Many studies have reported the anticancer and antiproliferative properties of the ethanol extracts of LC and the use of these extracts as a traditional or folk remedy to treat various types of cancer. However, these extracts are not formal candidates in clinical trials due to their cytotoxicity at high concentrations. To realize the potential of the components of LC extracts and explore their applications in other medicinal fields, an environmentally friendly and simplified extraction method is required.

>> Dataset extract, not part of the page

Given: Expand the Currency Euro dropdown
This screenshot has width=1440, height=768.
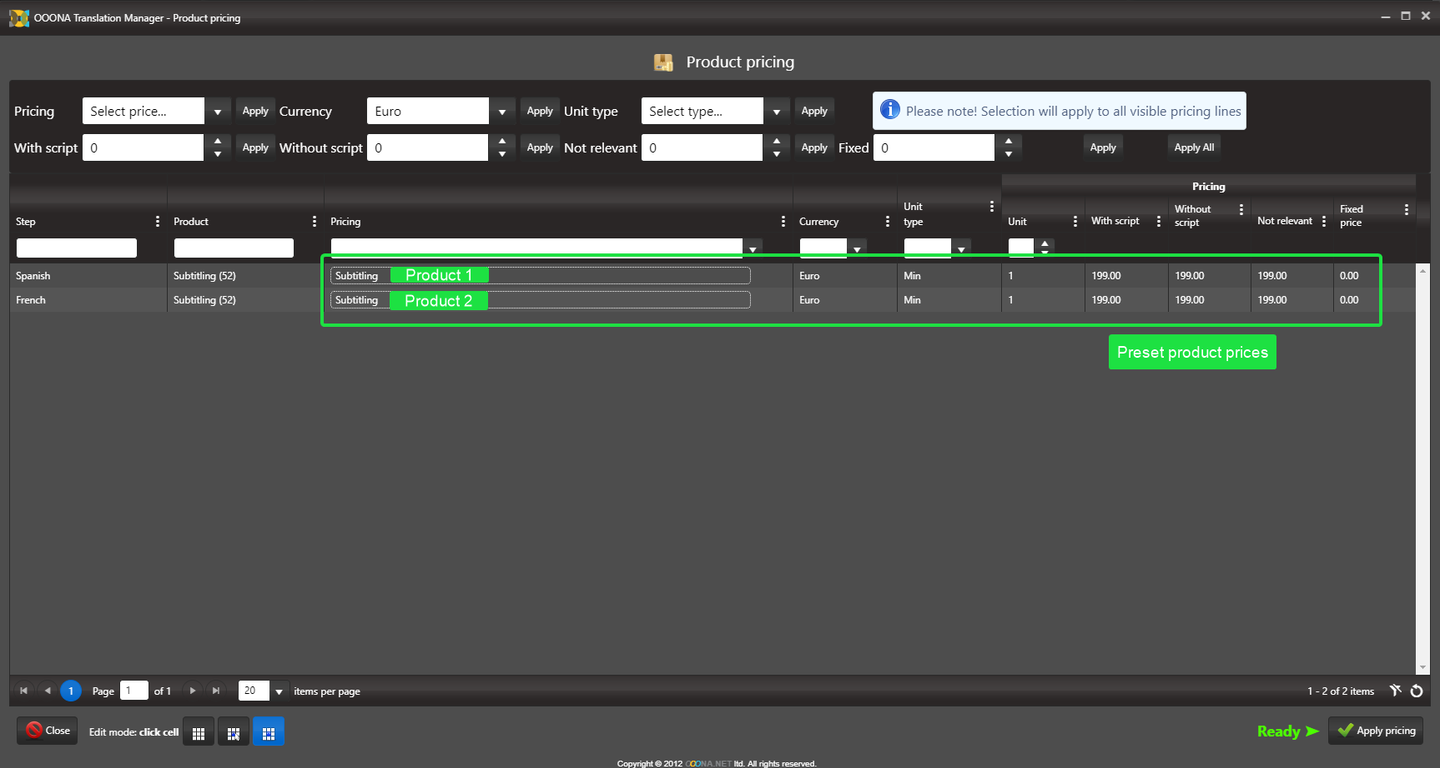Looking at the screenshot, I should [502, 111].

Chronic and persistent liver inflammation can lead to the development of liver fibrosis and liver cirrhosis [22]. Effective treatment strategies for liver fibrosis involve targeting the underlying causes, such as alcohol or drug-induced liver injury. Silymarin, known for its antioxidant, anti-inflammatory, and antifibrotic properties, is widely used in the treatment of chronic liver diseases [23]. In our previous study, we discovered that oleanolic acid exhibits similar therapeutic efficacy to that of silymarin, indicating its potential as a liver-protective and reparative agent against inflammation [23]. In the present study, aqueous extracts of LC were obtained using the hot water extraction method. Hot water extraction yields lower amounts of extracted components compared with ethanol extraction. Reports have indicated that water extracts of LC mainly contain phenolic compounds, flavonoids, and polyunsaturated fatty acids. Figure 1a shows the presence of phenolic compounds and many flavonoid compounds in the LC–MS spectrum of the extracts of both the LC fruit and seed. These compounds exhibited characteristic peaks attributed to the functional groups of OH–, C=O, C–O, and CHO. These peaks are similar to those of the base molecule (Fig. 1b). These compounds possess antioxidant and anti-inflammatory properties and have been used to as liver-protective agents. Therefore, the objective of this study was to extract the beneficial components of LC by using a simple hot water extraction method and to evaluate the reparative effects of the extracted solution on TAA-induced liver fibrosis. First, we examined the cytotoxicity of WELC and obtained an IC50 of approximately 0.35 mg/mL. In our in vivo animal studies, histopathological examination, biochemical analysis, and Western blotting revealed the obvious reparative effects of WELC, particularly from the oral administration of 0.3 or 0.6 mg/mL WELC over a longer 4-week period (Figs. 5, 6, 7). A shorter 2-week treatment period exerted less improvement in TAA-induced liver fibrosis. However, it is worth noting that mild liver fibrosis was observed during the 4-week TAA induction period. To evaluate the full reparative or protective efficacy of WELC, a longer induction period may be necessary to induce more severe and obvious liver fibrosis and injury.

4 Conclusion

Our study demonstrated that the oral administration of the aqueous extract of LC can effectively repair TAA-induced liver fibrosis. The aqueous extract contains phenolic and flavonoid compounds, which possess various health benefits, suggesting that this extract can be used in the formulation of dietary drinks as a potentially alternative protective strategy for liver fibrosis.